Last month, Philip Morris International began test marketing the first of these new devices, called iQOS, in Japan. The device has three components; a pocket-size charger, a heating element and a short stick containing tobacco and other ingredients. The tobacco sticks are heated to a point below combustion, producing an aerosol-like vapor that has about same amount of nicotine as a cigarette. The company plans to introduce another heat-not-burn device in 2016; the heating element of that device can be lit with a match, like a cigarette, but the tobacco stick does not burn.

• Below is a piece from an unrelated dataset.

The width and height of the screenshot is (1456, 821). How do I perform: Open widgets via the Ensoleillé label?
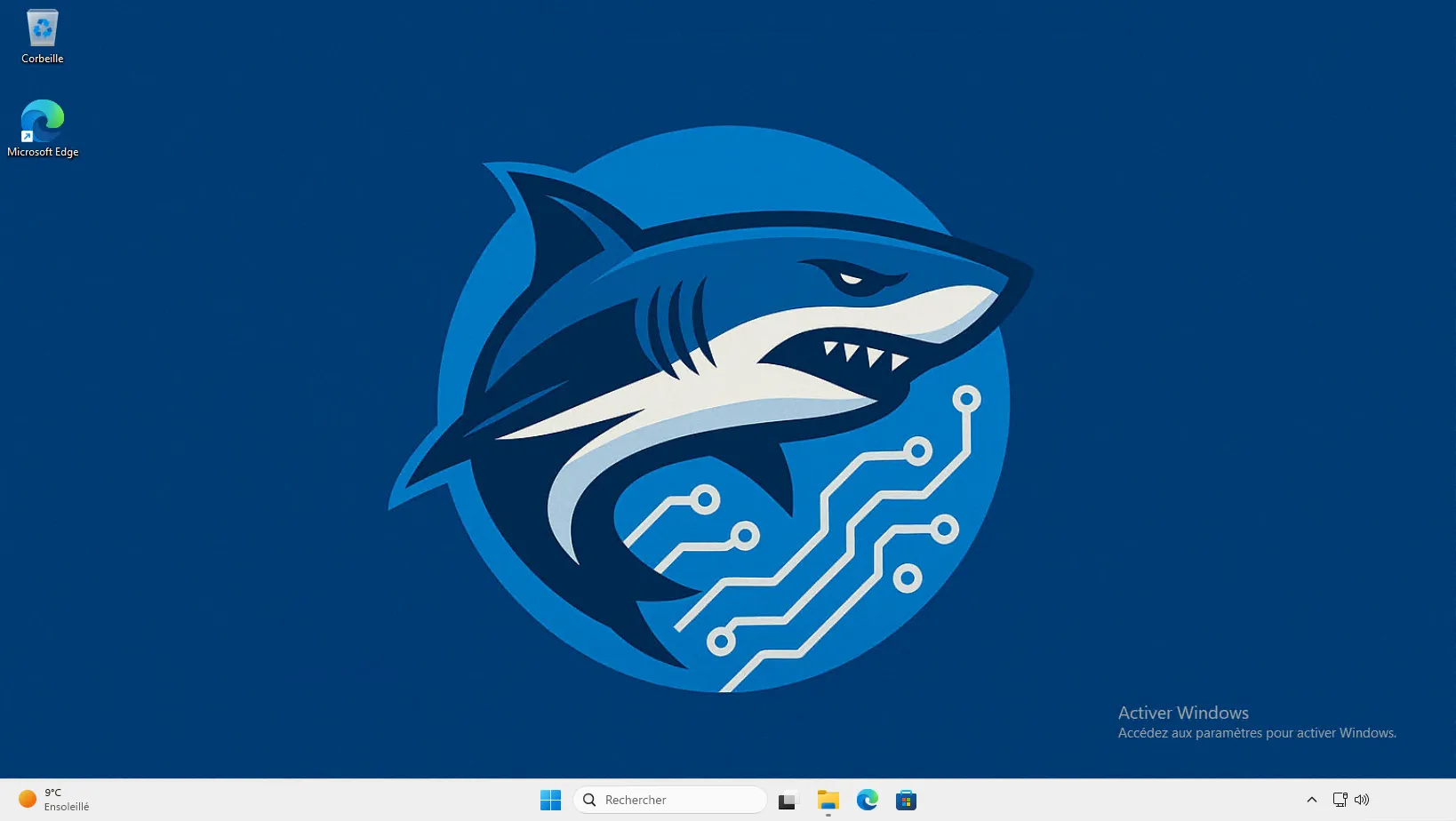tap(67, 807)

Assuming positive results from the human studies, Philip Morris International says it expects to eventually apply to the Food and Drug Administration for agency support for a claim that iQOS poses a “modified risk” to smokers when compared with a cigarette. If the device is approved, Altria will market it in the United States. (Philip Morris International was once part of Altria and the companies have an agreement that allows them to sell each other’s products.)

R.J. Reynolds is poised to release Revo, a rebranded version of its heat-not-burn device originally called Eclipse and first marketed in 1996. Last year, a Vermont state judge ordered the cigarette maker to pay $8.3 million in fines after a finding that the company had misleadingly claimed in marketing that the device could lower a smoker’s risk of contracting cancer, emphysema and other diseases. Those claims were made before the F.D.A. gained regulatory oversight of tobacco-related health claims. A spokesman for R.J. Reynolds, David Howard, said it plans to initially claim only that Revo “offers less cigarette smoke smell and no ashes” when compared with a cigarette. He declined to say whether the company plans to eventually seek a modified health risk claim with the F.D.A. for Revo.

Despite the proliferation of cigarette alternatives, industry critics fear that Big Tobacco, given its mastery of nicotine, will manipulate drug levels in new devices so that smokers end up using them, not as quitting aids, but as a way to get nicotine where smoking is prohibited. Public health experts also fear the devices will create a new generation of nicotine addicts.

Cigarette makers dismiss such suggestions. But the newest nicotine delivery devices hitting the market suggest the shape of things to come. Several years ago, Philip Morris International bought the rights to a novel form of inhalable nicotine. The idea was developed by outside researchers including Dr. Jed Rose of Duke University, the an inventor of the nicotine skin patch.

In the past, smoking replacement products like gums and patches have generally failed because they released nicotine too slowly or in amounts too low to satisfy smokers. And on one point, both cigarette industry executives and their critics appear to agree. If the newest alternative products are to succeed from both a financial and a public health standpoint, they will have to deliver nicotine at levels comparable to a cigarette.